═══ Material provided

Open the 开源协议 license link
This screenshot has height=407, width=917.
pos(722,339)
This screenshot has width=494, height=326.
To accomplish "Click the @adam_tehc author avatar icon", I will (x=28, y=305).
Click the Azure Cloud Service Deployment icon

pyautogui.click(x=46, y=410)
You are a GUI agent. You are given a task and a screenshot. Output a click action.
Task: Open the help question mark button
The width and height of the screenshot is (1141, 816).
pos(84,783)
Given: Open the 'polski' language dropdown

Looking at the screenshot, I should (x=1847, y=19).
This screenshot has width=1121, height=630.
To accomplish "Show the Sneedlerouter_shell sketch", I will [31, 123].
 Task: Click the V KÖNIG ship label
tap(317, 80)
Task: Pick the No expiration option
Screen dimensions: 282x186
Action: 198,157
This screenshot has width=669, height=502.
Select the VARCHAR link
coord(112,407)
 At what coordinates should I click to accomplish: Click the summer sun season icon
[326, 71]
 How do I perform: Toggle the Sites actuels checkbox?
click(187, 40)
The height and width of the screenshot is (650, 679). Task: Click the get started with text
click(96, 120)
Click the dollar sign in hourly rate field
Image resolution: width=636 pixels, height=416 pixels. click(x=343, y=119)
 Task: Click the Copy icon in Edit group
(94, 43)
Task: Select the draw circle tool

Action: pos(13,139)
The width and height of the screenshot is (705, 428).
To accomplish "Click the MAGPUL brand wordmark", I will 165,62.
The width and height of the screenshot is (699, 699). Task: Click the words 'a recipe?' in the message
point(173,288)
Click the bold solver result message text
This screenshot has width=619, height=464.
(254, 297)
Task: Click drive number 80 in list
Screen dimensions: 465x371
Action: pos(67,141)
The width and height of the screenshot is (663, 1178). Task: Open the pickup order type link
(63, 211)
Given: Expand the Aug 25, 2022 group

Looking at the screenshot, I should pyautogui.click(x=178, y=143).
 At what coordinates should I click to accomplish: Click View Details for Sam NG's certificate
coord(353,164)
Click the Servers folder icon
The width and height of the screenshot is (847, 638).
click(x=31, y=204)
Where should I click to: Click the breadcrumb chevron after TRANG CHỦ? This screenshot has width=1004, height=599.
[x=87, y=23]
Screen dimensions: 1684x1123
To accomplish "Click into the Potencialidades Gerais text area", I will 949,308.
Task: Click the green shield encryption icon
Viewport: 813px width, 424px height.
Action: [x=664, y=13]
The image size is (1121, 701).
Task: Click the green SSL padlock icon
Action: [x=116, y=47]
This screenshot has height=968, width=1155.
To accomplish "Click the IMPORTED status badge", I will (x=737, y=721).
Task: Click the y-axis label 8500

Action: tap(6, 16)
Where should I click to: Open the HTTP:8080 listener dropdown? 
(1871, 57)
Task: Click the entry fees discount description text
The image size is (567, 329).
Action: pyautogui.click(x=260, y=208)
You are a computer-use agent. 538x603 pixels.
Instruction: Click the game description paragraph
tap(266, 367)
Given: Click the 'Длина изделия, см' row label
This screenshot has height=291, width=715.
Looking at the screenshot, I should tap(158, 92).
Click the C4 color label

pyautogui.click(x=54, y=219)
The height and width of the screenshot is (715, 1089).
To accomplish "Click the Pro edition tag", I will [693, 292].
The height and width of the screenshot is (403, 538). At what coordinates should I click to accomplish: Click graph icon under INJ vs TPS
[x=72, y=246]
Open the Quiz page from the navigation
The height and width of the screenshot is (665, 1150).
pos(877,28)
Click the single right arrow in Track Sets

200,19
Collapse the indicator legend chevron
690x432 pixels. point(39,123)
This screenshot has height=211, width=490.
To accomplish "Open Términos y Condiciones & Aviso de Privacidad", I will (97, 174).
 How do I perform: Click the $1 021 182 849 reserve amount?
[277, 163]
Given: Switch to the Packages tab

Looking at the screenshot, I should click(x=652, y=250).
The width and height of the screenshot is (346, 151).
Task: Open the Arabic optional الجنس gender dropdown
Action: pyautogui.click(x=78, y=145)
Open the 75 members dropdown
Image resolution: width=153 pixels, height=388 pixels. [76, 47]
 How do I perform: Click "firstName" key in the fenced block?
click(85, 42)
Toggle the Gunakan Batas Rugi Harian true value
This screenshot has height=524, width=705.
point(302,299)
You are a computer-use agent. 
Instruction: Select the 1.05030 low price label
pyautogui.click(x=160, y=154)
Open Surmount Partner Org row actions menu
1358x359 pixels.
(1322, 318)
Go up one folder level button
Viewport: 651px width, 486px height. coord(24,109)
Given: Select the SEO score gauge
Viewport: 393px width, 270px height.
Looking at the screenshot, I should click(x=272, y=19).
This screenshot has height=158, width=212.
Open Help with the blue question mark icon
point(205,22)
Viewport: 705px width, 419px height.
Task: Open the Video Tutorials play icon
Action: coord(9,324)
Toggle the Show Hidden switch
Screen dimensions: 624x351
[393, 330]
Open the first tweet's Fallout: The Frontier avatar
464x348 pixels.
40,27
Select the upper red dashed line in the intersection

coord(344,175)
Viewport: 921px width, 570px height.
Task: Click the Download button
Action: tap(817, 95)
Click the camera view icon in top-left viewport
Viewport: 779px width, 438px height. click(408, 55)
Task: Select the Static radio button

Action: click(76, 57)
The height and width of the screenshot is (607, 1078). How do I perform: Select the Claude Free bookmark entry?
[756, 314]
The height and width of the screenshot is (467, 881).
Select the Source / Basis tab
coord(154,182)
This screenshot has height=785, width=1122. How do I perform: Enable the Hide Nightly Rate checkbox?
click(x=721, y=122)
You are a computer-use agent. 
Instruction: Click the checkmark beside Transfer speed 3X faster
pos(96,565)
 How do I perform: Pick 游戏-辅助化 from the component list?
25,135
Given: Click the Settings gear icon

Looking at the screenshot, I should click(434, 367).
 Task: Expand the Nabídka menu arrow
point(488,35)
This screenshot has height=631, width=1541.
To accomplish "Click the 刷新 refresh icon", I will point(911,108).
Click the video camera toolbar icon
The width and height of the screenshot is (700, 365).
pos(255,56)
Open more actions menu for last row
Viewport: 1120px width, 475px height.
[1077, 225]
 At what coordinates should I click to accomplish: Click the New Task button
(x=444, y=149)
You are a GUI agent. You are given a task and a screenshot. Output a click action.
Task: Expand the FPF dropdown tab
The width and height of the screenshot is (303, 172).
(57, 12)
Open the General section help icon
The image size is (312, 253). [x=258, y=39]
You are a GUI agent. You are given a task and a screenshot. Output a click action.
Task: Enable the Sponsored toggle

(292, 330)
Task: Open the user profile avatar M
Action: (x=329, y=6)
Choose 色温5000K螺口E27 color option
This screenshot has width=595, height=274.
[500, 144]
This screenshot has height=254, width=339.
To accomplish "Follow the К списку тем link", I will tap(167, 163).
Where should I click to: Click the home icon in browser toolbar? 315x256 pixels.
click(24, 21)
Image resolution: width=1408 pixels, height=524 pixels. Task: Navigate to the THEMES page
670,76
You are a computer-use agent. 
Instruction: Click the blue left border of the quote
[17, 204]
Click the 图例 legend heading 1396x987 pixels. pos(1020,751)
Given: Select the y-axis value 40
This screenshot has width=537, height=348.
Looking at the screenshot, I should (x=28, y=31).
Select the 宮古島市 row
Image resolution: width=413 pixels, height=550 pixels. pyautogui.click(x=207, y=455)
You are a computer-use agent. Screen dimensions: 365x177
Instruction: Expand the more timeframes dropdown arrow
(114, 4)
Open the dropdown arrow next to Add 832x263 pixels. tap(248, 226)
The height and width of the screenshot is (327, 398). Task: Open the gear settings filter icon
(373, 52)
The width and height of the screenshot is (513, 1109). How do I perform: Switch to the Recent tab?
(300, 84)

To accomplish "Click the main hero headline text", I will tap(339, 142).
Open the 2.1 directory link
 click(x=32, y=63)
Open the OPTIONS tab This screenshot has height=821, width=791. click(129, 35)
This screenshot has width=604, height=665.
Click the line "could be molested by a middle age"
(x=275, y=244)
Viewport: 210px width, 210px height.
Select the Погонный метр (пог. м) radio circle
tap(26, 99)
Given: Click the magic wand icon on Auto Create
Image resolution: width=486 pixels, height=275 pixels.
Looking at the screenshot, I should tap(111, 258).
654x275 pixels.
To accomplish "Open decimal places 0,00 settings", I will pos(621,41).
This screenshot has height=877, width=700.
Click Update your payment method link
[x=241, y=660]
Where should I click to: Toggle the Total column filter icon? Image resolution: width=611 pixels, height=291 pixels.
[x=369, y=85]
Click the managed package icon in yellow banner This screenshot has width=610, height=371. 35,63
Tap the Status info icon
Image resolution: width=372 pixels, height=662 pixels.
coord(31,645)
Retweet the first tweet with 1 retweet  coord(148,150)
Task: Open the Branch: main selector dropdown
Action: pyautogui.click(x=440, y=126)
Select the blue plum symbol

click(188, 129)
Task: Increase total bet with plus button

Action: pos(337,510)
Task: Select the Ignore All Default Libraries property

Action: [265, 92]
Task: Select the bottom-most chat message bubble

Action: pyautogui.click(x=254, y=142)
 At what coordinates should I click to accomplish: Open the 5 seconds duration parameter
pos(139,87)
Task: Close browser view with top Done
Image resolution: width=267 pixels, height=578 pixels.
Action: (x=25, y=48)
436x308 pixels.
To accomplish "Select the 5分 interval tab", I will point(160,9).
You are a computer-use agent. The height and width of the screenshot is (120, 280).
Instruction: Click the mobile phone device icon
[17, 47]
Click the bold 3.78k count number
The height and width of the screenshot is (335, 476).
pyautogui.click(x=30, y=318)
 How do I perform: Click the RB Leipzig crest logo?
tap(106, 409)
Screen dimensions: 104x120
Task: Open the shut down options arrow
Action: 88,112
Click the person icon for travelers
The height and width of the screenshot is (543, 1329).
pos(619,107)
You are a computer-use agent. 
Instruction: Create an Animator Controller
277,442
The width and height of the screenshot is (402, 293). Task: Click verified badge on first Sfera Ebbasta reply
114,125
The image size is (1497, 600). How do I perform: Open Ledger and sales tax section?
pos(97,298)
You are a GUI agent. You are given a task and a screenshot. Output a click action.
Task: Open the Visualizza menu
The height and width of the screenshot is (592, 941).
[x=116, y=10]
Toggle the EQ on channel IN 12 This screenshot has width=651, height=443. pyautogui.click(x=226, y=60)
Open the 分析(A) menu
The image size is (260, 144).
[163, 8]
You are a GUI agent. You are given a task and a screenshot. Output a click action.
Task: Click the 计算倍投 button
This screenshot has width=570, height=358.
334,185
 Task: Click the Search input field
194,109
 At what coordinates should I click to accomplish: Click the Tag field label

══════

◆ Exercise directions:
Wherever the string "value" occurs in the records, copy the line it is in.

◆ Task output:
Toggle the Gunakan Batas Rugi Harian true value
Given: Select the y-axis value 40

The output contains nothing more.